### Task directions
Return every one of the entries below verbatim, with no changes.
## start
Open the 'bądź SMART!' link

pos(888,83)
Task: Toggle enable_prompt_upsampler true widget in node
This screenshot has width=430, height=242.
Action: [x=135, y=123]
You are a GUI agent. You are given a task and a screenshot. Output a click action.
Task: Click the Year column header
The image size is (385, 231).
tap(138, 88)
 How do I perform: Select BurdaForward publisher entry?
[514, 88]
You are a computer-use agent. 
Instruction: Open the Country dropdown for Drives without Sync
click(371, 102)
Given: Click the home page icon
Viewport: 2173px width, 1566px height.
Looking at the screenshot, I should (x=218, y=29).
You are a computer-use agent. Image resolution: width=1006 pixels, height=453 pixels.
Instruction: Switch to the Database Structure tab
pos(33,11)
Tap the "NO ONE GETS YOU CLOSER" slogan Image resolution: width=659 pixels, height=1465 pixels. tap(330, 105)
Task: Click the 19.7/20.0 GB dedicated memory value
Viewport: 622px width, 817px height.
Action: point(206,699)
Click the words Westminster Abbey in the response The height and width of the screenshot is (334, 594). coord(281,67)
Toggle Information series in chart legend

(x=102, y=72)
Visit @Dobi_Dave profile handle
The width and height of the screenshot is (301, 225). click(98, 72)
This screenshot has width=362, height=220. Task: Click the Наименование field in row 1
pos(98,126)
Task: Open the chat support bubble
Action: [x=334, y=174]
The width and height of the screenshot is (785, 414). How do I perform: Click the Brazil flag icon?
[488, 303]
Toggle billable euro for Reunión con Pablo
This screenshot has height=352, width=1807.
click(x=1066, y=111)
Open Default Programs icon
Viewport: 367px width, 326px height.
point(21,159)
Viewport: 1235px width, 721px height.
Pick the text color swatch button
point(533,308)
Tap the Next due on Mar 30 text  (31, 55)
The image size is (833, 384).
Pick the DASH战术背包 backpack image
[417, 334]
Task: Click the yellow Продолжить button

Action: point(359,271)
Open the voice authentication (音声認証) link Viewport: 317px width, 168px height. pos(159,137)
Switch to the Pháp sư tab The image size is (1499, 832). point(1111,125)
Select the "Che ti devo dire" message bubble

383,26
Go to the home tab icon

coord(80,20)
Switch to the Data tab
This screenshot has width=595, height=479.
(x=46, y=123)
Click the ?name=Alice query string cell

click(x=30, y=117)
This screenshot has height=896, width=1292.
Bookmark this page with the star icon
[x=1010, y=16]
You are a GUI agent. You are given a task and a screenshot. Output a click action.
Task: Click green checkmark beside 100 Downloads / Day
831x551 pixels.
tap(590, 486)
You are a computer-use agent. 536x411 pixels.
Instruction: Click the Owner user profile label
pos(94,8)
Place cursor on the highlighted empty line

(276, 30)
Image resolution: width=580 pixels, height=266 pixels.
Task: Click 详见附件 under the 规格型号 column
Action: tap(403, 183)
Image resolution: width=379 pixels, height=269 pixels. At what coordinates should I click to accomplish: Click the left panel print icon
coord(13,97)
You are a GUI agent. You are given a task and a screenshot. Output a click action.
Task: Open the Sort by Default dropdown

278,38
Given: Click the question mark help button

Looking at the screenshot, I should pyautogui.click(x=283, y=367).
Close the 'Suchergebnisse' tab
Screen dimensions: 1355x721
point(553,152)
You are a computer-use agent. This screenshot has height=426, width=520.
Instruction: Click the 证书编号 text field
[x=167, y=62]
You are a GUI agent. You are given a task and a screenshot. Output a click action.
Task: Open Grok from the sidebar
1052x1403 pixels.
## end
### Output for this exercise
Open the 'bądź SMART!' link

pos(888,83)
Task: Toggle enable_prompt_upsampler true widget in node
This screenshot has width=430, height=242.
Action: [x=135, y=123]
You are a GUI agent. You are given a task and a screenshot. Output a click action.
Task: Click the Year column header
The image size is (385, 231).
tap(138, 88)
 How do I perform: Select BurdaForward publisher entry?
[514, 88]
You are a computer-use agent. 
Instruction: Open the Country dropdown for Drives without Sync
click(371, 102)
Given: Click the home page icon
Viewport: 2173px width, 1566px height.
Looking at the screenshot, I should (x=218, y=29).
You are a computer-use agent. Image resolution: width=1006 pixels, height=453 pixels.
Instruction: Switch to the Database Structure tab
pos(33,11)
Tap the "NO ONE GETS YOU CLOSER" slogan Image resolution: width=659 pixels, height=1465 pixels. tap(330, 105)
Task: Click the 19.7/20.0 GB dedicated memory value
Viewport: 622px width, 817px height.
Action: point(206,699)
Click the words Westminster Abbey in the response The height and width of the screenshot is (334, 594). coord(281,67)
Toggle Information series in chart legend

(x=102, y=72)
Visit @Dobi_Dave profile handle
The width and height of the screenshot is (301, 225). click(98, 72)
This screenshot has width=362, height=220. Task: Click the Наименование field in row 1
pos(98,126)
Task: Open the chat support bubble
Action: [x=334, y=174]
The width and height of the screenshot is (785, 414). How do I perform: Click the Brazil flag icon?
[488, 303]
Toggle billable euro for Reunión con Pablo
This screenshot has height=352, width=1807.
click(x=1066, y=111)
Open Default Programs icon
Viewport: 367px width, 326px height.
point(21,159)
Viewport: 1235px width, 721px height.
Pick the text color swatch button
point(533,308)
Tap the Next due on Mar 30 text  (31, 55)
The image size is (833, 384).
Pick the DASH战术背包 backpack image
[417, 334]
Task: Click the yellow Продолжить button

Action: point(359,271)
Open the voice authentication (音声認証) link Viewport: 317px width, 168px height. pos(159,137)
Switch to the Pháp sư tab The image size is (1499, 832). point(1111,125)
Select the "Che ti devo dire" message bubble

383,26
Go to the home tab icon

coord(80,20)
Switch to the Data tab
This screenshot has width=595, height=479.
(x=46, y=123)
Click the ?name=Alice query string cell

click(x=30, y=117)
This screenshot has height=896, width=1292.
Bookmark this page with the star icon
[x=1010, y=16]
You are a GUI agent. You are given a task and a screenshot. Output a click action.
Task: Click green checkmark beside 100 Downloads / Day
831x551 pixels.
tap(590, 486)
You are a computer-use agent. 536x411 pixels.
Instruction: Click the Owner user profile label
pos(94,8)
Place cursor on the highlighted empty line

(276, 30)
Image resolution: width=580 pixels, height=266 pixels.
Task: Click 详见附件 under the 规格型号 column
Action: tap(403, 183)
Image resolution: width=379 pixels, height=269 pixels. At what coordinates should I click to accomplish: Click the left panel print icon
coord(13,97)
You are a GUI agent. You are given a task and a screenshot. Output a click action.
Task: Open the Sort by Default dropdown

278,38
Given: Click the question mark help button

Looking at the screenshot, I should pyautogui.click(x=283, y=367).
Close the 'Suchergebnisse' tab
Screen dimensions: 1355x721
point(553,152)
You are a computer-use agent. This screenshot has height=426, width=520.
Instruction: Click the 证书编号 text field
[x=167, y=62]
You are a GUI agent. You are given a task and a screenshot. Output a click action.
Task: Open Grok from the sidebar
1052x1403 pixels.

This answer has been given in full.